Ali’s father died of a heart attack two years before the Iraq War. After his brother’s kidnapping, Ali was the only male left in the family.
“It’s been more than 10 years and everyone says, ‘God rest his soul.’ But my mom says ‘no’ — she still believes Mohammad is in jail or something,” Ali says. “Even now in the house we try not to mention him. Sometimes she cries alone and sometimes I just go and hug her and say, ‘Don’t be sad.’”
“It’s not just my family — you can find in all the families in Iraq now there is a crisis. Either someone has gone missing or someone has been killed.”
Ali now goes out only with close friends and to places he chooses carefully. If he’s out after 10 p.m. his mother calls to ask where he is. While he was in college after his brother disappeared, she made him quit a part-time job because she was worried he would be caught in one of the bombings that were increasingly ripping through Baghdad.
In 2006, as Iraq descended into civil war, his mother was desperate to get him out of the country. When he couldn’t get a visa to neighboring Jordan, he went to Syria and then to Malaysia, one of the few countries where Iraqis don’t need a visa to enter.
“It was a complete turning point in my life,” Ali says. “I improved my English and met people from everywhere. It let me understand new concepts like volunteerism, and cultural diversity. It was really like a journey for me. It was not only an escape from Iraq.”
He came home and went back to college, where he studied political science. He was eventually offered a job at the international organizations department of the culture ministry. It paid just $300 a month, but he was lucky to have it. When his day job was over, he went to law school at night.

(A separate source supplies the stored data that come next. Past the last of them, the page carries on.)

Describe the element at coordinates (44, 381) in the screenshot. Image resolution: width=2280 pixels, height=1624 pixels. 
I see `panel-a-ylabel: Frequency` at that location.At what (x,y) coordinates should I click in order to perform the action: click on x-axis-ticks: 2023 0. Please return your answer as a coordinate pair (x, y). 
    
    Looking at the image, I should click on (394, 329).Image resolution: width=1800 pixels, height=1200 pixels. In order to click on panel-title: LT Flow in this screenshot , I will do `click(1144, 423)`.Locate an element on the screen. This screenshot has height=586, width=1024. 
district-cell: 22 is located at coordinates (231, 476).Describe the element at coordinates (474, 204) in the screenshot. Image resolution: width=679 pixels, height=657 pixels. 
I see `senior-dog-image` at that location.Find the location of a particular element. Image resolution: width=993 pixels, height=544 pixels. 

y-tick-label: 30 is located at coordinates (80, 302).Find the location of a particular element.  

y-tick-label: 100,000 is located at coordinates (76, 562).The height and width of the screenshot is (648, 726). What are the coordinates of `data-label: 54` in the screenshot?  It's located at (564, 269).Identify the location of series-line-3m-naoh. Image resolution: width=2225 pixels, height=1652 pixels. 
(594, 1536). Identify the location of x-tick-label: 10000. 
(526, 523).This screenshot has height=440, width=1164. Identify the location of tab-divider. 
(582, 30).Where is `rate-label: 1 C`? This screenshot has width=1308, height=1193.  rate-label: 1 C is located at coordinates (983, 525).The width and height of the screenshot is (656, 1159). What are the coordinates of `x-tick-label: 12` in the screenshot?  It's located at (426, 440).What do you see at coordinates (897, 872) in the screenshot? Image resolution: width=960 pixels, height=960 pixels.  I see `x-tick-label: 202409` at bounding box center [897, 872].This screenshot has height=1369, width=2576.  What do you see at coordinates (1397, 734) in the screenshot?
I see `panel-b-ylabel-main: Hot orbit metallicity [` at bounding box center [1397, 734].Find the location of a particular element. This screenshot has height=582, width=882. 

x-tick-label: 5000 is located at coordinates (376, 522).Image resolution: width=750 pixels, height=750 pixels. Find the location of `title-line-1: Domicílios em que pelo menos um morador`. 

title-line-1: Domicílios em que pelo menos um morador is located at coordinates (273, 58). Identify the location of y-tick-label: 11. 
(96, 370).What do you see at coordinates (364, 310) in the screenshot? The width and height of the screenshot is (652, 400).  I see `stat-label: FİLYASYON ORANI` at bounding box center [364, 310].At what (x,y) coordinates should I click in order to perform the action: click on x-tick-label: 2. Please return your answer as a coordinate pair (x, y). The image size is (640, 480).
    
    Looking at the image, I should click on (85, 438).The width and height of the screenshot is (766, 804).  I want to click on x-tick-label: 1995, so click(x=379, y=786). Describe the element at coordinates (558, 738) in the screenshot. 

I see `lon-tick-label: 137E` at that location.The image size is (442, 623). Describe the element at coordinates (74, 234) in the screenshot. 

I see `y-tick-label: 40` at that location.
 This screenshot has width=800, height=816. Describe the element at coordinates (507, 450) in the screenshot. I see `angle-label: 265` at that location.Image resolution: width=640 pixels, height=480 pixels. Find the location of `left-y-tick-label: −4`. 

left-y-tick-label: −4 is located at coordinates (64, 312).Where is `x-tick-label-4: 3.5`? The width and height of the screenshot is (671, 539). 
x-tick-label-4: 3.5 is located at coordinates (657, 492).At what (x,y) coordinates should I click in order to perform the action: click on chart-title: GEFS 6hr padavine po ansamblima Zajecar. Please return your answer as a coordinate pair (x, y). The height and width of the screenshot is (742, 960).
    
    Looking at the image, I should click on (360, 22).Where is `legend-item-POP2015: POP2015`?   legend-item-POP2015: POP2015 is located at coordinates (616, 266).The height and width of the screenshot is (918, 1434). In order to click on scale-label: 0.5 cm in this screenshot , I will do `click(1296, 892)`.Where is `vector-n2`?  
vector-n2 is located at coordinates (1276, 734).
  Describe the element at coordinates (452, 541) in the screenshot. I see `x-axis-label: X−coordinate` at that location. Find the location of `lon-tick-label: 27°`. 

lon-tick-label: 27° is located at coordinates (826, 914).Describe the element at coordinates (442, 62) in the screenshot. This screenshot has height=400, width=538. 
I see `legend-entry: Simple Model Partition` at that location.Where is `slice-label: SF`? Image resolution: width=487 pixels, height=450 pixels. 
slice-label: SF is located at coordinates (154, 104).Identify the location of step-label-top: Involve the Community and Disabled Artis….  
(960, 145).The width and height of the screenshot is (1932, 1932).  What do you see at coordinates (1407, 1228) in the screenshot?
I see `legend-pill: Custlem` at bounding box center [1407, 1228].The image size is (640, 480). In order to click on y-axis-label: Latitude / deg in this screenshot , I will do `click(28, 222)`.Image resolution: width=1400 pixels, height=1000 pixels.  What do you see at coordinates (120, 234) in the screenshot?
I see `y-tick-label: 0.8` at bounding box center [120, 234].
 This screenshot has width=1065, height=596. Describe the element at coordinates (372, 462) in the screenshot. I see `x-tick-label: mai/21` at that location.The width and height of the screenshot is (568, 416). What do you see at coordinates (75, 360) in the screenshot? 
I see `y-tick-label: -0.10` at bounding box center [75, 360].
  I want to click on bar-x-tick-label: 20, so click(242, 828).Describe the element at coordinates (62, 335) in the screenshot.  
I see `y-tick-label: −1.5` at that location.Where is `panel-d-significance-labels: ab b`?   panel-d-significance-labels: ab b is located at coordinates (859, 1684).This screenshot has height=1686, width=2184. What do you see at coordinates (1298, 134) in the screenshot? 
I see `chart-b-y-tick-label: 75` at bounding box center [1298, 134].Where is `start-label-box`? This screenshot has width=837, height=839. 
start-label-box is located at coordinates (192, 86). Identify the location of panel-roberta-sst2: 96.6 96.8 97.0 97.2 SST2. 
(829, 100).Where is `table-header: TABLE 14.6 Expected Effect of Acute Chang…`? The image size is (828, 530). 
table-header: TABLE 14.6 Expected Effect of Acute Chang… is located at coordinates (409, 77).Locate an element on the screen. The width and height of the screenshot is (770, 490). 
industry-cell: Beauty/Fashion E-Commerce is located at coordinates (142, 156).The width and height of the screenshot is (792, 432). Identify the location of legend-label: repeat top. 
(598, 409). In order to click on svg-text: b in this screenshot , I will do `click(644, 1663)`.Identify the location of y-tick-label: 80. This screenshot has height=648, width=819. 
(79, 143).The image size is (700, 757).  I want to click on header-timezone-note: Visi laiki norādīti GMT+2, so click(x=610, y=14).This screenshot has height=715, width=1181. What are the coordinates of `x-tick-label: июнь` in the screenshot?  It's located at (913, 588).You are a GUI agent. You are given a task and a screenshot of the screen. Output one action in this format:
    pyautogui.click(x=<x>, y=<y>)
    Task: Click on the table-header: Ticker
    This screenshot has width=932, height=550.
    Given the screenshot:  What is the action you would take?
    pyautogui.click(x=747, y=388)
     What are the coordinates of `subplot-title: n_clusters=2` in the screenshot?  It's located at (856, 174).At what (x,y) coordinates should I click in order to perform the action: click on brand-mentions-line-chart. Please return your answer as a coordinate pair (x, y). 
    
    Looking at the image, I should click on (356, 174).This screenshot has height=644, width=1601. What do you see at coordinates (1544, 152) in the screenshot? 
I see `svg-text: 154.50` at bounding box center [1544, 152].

Iraq was one of the founding members of the United Nations — even under Saddam Hussein its education system was renowned and its literacy rate among the highest in the region. But 12 years of crippling trade sanctions — which were imposed after Hussein’s invasion of Kuwait in 1991 — and then another decade of war have gutted Iraq’s schools and institutions.
In his pricate life, Ali tried to implement the concepts he learned in Malaysia — including volunteering.
“I thought like, ‘Wow, those people love their country. They do something for free.”
Four years ago, Ali started organizing trips to archaeological and religious sites for young Iraqis who had been cut off from other parts of the country since the US invasion. For many it was their first visit to museums or religious shrines outside their faith.
“I thought, ‘Why don’t Sunnis visit the holy places of Shiites and vice versa?’ I think all Iraqis should know about each other’s religion.”
On a recent weekend, he organized a commemoration of Iraqi heritage at a newly re-opened Abbasid-era palace in Baghdad. Iraqi hipsters with gelled hair, skinny jeans and sneakers wore T-shirts reading, “Our Heritage, Our Identity.” They mingled with diplomats and listened to Iraqi music.
Ali has accomplished much more than most young Iraqis. He founded a choir. And President Obama mentioned Ali’s efforts to start public libraries in cafes in a State of the Union address.
But Iraq grinds down even the most energetic and entrepreneurial of young people. Nothing here is easy. When he gathered a group of young people to clean the 13th century site of one of the world's oldest universities, the government caretaker there told him, “It will take days. Why do you want to waste your time?”
While it’s difficult to achieve even simple things now, Ali is still determined to try. “I am happy with what I am doing as a person — as a person who is doing good things for this society.”